DATA TO USE:
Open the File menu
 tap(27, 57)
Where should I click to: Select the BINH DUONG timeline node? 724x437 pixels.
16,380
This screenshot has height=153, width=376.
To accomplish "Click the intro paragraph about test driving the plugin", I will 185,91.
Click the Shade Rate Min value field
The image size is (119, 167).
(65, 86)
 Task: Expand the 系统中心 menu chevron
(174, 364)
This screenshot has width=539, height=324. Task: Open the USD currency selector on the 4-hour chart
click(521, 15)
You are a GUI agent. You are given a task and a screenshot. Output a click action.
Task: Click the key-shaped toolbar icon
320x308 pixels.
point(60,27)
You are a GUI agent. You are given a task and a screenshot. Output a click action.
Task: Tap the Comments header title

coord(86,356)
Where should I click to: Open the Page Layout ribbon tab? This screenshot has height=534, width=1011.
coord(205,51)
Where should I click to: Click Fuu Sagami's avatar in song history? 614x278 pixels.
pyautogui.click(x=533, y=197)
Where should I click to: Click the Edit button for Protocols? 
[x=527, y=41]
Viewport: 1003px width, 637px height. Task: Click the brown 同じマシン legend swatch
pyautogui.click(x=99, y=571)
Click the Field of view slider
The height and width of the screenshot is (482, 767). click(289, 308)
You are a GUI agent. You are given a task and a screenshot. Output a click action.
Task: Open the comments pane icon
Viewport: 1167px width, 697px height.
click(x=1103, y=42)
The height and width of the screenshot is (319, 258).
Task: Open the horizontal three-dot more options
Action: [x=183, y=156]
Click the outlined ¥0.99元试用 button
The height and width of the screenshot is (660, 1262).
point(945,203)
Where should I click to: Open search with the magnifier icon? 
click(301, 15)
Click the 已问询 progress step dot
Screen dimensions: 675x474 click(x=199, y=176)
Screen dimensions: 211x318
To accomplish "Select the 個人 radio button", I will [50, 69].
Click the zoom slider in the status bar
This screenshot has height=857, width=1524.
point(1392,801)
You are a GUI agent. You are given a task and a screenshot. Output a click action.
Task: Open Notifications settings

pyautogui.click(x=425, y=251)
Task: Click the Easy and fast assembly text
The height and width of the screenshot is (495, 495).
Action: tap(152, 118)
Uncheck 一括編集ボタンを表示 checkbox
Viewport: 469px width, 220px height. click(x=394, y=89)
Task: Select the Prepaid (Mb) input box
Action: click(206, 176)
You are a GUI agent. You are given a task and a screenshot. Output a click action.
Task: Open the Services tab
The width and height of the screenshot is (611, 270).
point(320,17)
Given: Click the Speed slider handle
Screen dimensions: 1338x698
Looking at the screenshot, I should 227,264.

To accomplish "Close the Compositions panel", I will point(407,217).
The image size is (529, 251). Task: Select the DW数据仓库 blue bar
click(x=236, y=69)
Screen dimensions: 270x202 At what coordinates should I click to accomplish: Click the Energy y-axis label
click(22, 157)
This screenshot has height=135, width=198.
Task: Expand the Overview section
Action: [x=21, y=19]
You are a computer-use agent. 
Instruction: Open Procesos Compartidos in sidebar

WORK REQUEST: Exactly the lines above from the one with "Click the outlined ¥0.99元试用 button" to the one with "Click the zoom slider in the status bar", both included, are to be quoted; leave the rest out.

TASK ANSWER:
Click the outlined ¥0.99元试用 button
The height and width of the screenshot is (660, 1262).
point(945,203)
Where should I click to: Open search with the magnifier icon? 
click(301, 15)
Click the 已问询 progress step dot
Screen dimensions: 675x474 click(x=199, y=176)
Screen dimensions: 211x318
To accomplish "Select the 個人 radio button", I will [50, 69].
Click the zoom slider in the status bar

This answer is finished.